Почувствовала его язык, вкус губ. Выдохнула, и застонала, стоило ему вновь оказаться внутри. Гладила его плечи, царапала и подавалась к нему, быстрее и быстрее, резче и резче. Прижималась, не выпуская, чувствовала вкус крови – его или своей – было уже не понять.

С нажимом он провёл до самого бедра, подхватил под коленкой левую ногу и согнул. Проникновения стали настолько глубокими, что нутро раскалилось до предела. Он впечатывался в меня, не жалея, не делая мне скидку, но я и не хотела этого. Влажные удары тел, звук непрекращающихся поцелуев, его мокрые от пота плечи…

— Sì ... sì ... Oh mio Dio! Prego... (Да… Да… О, Боже… Пожалуйста… - пер. с итал.)

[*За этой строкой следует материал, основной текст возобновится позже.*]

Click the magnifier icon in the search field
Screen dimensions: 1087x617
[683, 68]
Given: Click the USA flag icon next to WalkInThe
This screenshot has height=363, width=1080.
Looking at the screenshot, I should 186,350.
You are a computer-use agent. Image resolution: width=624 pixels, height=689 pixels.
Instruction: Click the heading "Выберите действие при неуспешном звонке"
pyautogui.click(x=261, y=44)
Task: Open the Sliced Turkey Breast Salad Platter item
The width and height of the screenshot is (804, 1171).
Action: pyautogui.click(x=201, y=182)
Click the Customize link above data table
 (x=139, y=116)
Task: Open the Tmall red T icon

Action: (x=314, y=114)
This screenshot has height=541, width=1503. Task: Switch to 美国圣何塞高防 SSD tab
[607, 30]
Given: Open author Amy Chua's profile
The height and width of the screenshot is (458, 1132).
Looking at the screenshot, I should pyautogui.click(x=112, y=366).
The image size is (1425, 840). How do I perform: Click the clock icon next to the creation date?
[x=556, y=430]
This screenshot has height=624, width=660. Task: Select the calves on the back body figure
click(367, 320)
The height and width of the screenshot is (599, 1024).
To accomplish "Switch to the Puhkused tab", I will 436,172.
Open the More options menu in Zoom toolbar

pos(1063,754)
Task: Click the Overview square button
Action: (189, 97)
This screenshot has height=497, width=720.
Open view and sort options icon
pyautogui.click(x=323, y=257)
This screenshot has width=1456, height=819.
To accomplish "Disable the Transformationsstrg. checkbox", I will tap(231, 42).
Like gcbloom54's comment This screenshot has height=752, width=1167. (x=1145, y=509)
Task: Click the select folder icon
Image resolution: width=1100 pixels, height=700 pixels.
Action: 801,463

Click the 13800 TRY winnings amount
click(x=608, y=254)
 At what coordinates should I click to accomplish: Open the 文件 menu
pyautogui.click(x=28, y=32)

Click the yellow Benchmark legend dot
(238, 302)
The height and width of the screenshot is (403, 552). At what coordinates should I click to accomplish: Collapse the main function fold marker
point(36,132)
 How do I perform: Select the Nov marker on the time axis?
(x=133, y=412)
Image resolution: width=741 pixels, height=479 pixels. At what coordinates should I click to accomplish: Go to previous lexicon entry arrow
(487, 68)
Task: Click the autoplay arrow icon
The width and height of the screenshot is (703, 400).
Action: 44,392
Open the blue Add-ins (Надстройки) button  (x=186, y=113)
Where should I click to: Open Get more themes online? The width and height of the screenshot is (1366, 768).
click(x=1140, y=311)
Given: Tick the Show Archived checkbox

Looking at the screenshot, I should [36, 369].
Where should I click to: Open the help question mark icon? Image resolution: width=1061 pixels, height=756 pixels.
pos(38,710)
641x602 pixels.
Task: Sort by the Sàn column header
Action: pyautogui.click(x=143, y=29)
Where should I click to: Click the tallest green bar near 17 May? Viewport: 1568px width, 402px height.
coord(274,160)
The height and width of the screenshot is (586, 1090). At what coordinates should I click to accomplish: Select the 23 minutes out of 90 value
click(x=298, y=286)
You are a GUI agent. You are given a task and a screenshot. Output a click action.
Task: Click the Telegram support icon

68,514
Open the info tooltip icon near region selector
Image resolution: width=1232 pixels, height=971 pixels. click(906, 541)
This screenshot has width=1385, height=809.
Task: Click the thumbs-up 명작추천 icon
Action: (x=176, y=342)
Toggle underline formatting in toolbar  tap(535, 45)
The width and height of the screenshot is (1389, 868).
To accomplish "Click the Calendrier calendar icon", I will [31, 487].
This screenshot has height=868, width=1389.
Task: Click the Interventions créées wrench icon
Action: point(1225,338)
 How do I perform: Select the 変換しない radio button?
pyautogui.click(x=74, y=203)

Обхватила его лицо, провела губами по скуле, укусила и лизнула. Движения Макса стали такими резкими, что в голове всё плыло, воздух сгустился вместе с темнотой, стал липким и вязким. Запах Макса, запах секса, запах наших тел. Лизнула его ухо, шею. Он вошёл так глубоко, что я громко закричала, рванула ногтями по его коже.

— Сегодня тебе придётся обойтись без сладкого, — зашипев, он согнул ногу ещё сильнее и несколько раз ударился в меня. Слизал с моей шеи капли испарины. Его сильное тело напряглось, мышцы под моими пальцами скрутились жгутами. Толчок, ещё один и ещё. Так быстро, так сильно, что я заметалась, забилась под ним. Потеряла себя в пламени его рук, в его жарком шёпоте.

— Да-а-а, — просипел он. Резко отстранился, и в то же мгновение тёплая струя спермы брызнула мне на живот.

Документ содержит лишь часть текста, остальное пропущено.